Last year I read two excellent books that discuss the problems of people, technology and connectivity. The first was “The Winter of Our Disconnect: How Three Totally Wired Teenagers (and a Mother Who Slept with Her iPhone)Pulled the Plug on Their Technology and Lived to Tell the Tale”, by Susan Maushart. I laughed out loud quite often (and not LOL, either, thank you) and she has an entire chapter on her iPhone (aka smart phones; a smart phone by any other name….).

The second was “Hamlet’s BlackBerry”, by William Powers, also an excellent read. At one point, he fell into the water, losing his phone, and his consternation at not having a phone for several days was palpable at first but gradually he came to a sense of freedom. I can identify with that. Every summer we go to the mountains, to a spot where, although we finally have sometimes sporadic and always slow internet, my not-so-smart phone can’t get a connection. To make a call, we have to hike or drive to the “phone booth”, a spot on a ridge overlooking what seems to be the entire eastern part of Wyoming, where we can get a signal. Do I dislike that? Are you kidding? The freedom is amazing. And to be able to do this each year is a great reminder of what’s important and a chance to break free of the web of technology that threatens at times to never let us be free.
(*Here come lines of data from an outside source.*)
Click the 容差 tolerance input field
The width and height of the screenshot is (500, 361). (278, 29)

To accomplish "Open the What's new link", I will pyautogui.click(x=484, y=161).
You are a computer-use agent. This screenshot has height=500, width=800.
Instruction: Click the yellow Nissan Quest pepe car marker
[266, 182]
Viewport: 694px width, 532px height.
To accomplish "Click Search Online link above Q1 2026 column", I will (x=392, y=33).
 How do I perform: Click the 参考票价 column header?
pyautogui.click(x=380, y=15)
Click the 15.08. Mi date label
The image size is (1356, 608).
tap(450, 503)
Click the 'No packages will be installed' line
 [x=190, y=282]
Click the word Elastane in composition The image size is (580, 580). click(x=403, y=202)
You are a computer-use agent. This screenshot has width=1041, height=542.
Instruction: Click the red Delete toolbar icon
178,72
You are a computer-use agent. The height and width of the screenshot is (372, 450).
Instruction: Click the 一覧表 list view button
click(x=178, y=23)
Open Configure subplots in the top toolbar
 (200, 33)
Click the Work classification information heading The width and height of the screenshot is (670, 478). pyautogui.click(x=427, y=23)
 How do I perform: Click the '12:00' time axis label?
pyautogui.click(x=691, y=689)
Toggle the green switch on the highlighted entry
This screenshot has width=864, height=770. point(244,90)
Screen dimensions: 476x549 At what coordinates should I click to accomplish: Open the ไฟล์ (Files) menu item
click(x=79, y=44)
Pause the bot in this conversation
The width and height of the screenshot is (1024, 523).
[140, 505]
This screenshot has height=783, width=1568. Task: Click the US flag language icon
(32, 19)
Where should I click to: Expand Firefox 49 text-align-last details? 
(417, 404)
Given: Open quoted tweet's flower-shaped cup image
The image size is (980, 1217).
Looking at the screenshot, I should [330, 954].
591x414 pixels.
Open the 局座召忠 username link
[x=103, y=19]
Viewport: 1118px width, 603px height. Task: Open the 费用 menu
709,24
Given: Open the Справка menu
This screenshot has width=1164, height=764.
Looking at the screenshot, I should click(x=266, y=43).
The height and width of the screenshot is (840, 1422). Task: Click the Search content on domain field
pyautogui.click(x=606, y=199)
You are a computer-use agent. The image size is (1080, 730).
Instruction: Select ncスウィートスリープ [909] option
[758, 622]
This is what I’m talking about. In the first paragraph of a New York Times review of “Hamlet’s BlackBerry”, (http://www.nytimes.com/2010/07/18/books/review/Winer-t.html), reviewer Laurie Winer says:

While reading “Hamlet’s BlackBerry,” I sporadically paused to check my iPhone — whenever its ping signaled the arrival of a new e-mail message. I hated to turn away from William Powers’s elegant meditation on our obsessive connectivity and its effect on our brains and our very way of life. But I did anyway.

I rest my case. Be smarter than your phone. And more considerate. Your friends will thank you!